__What is required__: Nothing but the exact lines from the one containing "Screen dimensions: 2089x977" through the last line of the records below belongs in your answer.

Saved data entries:
________________________

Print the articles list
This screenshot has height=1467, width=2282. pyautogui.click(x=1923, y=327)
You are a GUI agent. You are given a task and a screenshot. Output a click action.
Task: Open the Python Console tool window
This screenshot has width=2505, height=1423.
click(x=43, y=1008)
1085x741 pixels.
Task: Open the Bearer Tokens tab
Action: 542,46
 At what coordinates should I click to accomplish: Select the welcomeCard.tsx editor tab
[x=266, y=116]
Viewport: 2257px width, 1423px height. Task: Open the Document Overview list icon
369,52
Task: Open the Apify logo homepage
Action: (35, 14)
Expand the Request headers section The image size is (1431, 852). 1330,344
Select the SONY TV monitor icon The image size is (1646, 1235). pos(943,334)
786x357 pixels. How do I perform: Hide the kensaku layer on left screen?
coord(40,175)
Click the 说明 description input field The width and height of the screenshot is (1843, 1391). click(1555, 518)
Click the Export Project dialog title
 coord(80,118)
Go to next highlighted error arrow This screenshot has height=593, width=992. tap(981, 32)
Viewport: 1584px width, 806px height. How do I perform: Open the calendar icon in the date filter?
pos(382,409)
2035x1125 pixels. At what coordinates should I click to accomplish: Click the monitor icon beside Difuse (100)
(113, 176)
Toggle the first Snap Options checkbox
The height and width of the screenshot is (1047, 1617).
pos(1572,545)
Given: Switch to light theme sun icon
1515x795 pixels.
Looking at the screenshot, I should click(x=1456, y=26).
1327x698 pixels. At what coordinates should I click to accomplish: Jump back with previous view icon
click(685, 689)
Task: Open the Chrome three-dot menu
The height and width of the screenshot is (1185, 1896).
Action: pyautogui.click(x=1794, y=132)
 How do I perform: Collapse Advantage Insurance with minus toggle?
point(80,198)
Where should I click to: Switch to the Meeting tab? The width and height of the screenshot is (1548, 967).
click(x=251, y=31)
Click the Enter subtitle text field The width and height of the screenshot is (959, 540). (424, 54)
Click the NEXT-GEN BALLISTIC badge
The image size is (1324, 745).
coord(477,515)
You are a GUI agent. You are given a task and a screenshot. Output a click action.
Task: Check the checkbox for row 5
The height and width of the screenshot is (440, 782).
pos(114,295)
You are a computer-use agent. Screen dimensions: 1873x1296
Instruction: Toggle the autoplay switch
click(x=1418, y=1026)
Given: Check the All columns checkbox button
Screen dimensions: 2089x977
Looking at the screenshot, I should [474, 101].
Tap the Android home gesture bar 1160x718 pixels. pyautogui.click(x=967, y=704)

________________________

__Expected output__:
Screen dimensions: 2089x977
Looking at the screenshot, I should [474, 101].
Tap the Android home gesture bar 1160x718 pixels. pyautogui.click(x=967, y=704)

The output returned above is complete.